Preferably, first chromophore 114 and second chromophore 124 have anisotropy for absorption of incident light.Under just anisotropic situation, chromophore more effectively absorbing polarization direction is parallel to the light of chromophore major axis 116, and under negative anisotropic situation, and chromophore more effectively absorbing polarization direction is parallel to the light of chromophore minor axis 118.In Fig. 1, have just anisotropic chromophore the work of light-dependent control element is described although use, this only is a kind of example; Same acceptable be to utilize to have negative anisotropic chromophore and describe.

In first orientation (I), first chromophore 114 in first chamber 110 absorbs the light with X-direction polarized component effectively, and second chromophore 124 in second chamber 120 absorbs the light with Y direction polarized component effectively, thereby has prevented that incident light from passing light-dependent control element 100.In second orientation (II), the major axis of the major axis of first chromophore 114 and second chromophore 124 is orientated according to Z-direction.In this direction of orientation, chromophore absorbs any incident light not obviously, therefore allows incident light to pass light-dependent control element 100.

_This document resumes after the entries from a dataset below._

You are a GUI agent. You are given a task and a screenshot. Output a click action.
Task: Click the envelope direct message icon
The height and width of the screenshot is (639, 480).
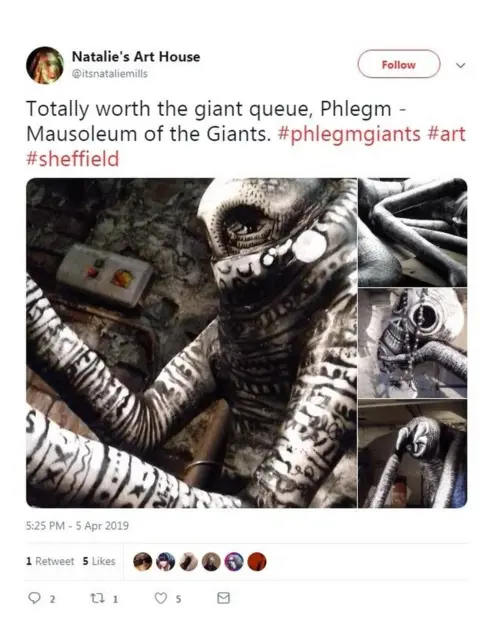223,598
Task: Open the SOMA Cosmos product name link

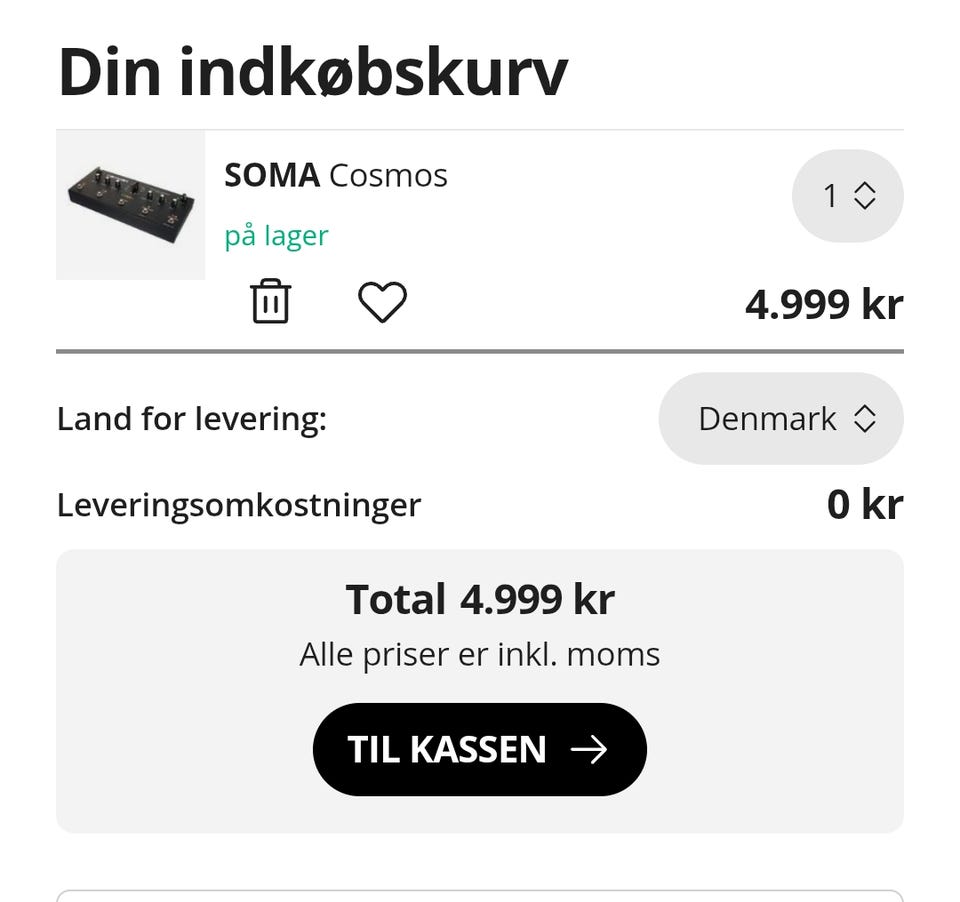Action: click(x=336, y=176)
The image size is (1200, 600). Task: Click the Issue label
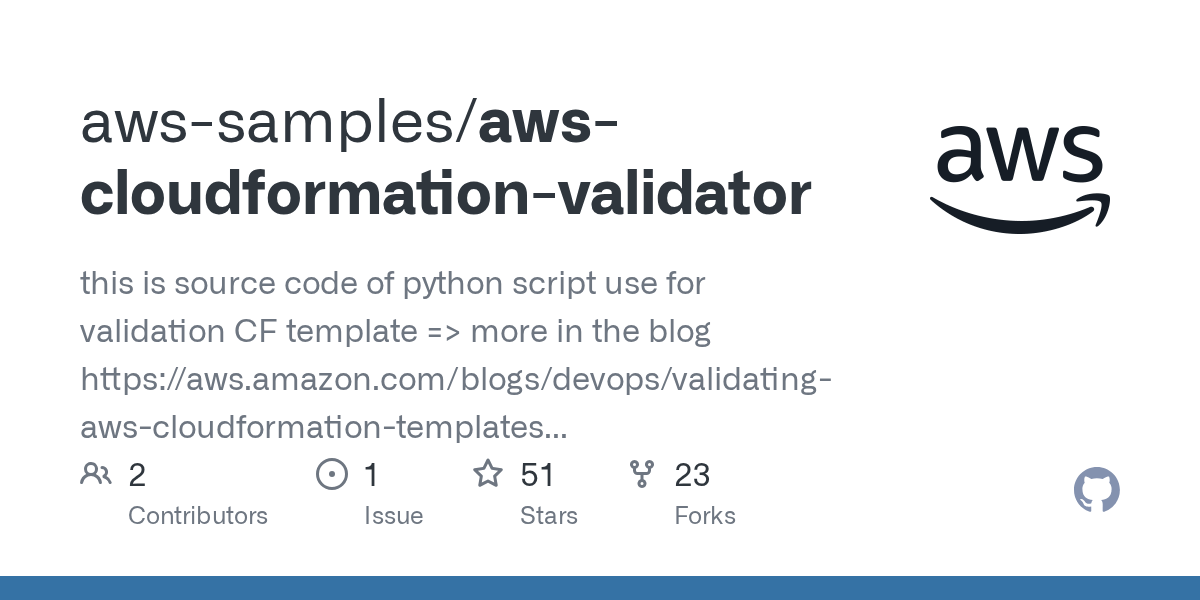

In a preferred solution,,, thereby realize in first chamber 110 and second chamber 120 separately light absorbent based on liquid crystal perhaps by grinding (rubbing) chamber inner wall by each light absorbent based on liquid crystal is clipped between a pair of oriented layer.By realizing second orientation (II) in the electric field that the light absorbent in first chamber 110 and second chamber 120 is positioned over Z-direction.Can produce this electric field by the pair of electrodes (not shown) of the orientation that is parallel to each other.

Yet, the optional method that produces required first and second orientations can be provided; For example, can realize in first chamber 110 first orientation (I) by apply electric field in X-direction based on the light absorbent of first liquid crystal, and can realize in second chamber 120 first orientation (I) by apply electric field in Y direction, utilize oriented layer or grinding (rubbing) to produce second orientation (II) of these materials based on the light absorbent of second liquid crystal.

In subsequent drawings, suppose that light propagates according to the Z-direction of the coordinate system shown in it

In first embodiment according to light-operated equipment 100 of the present invention, as shown in Figure 2, first chamber 110 and second chamber 120 are the chambers that disperse, be separated from each other, first chamber 110 has carried first transparency electrode 212 and second transparency electrode 214, wherein first transparency electrode 212 is covered by the oriented layer in the light entrance surface plane of first chamber 110 216, and second transparency electrode 214 is covered by the oriented layer in the light exit surface plane of first chamber 110 218.First light absorbent based on LC in first chamber 110 is orientated by X-direction.Similarly, second chamber 120 has carried first transparency electrode 222 and second transparency electrode 224, wherein first transparency electrode 222 is covered by the oriented layer in the light entrance surface plane of second chamber 120 226, and second transparency electrode 224 is covered by the oriented layer in the light exit surface plane of second chamber 120 228.Second light absorbent based on LC in second chamber 110 is orientated by Y direction.Just first chamber 110 and second chamber 120 are shown as for the purpose of clear and are separated from each other; The light exit surface of first chamber 110 contacts feasible too with the light entrance surface of second chamber 120.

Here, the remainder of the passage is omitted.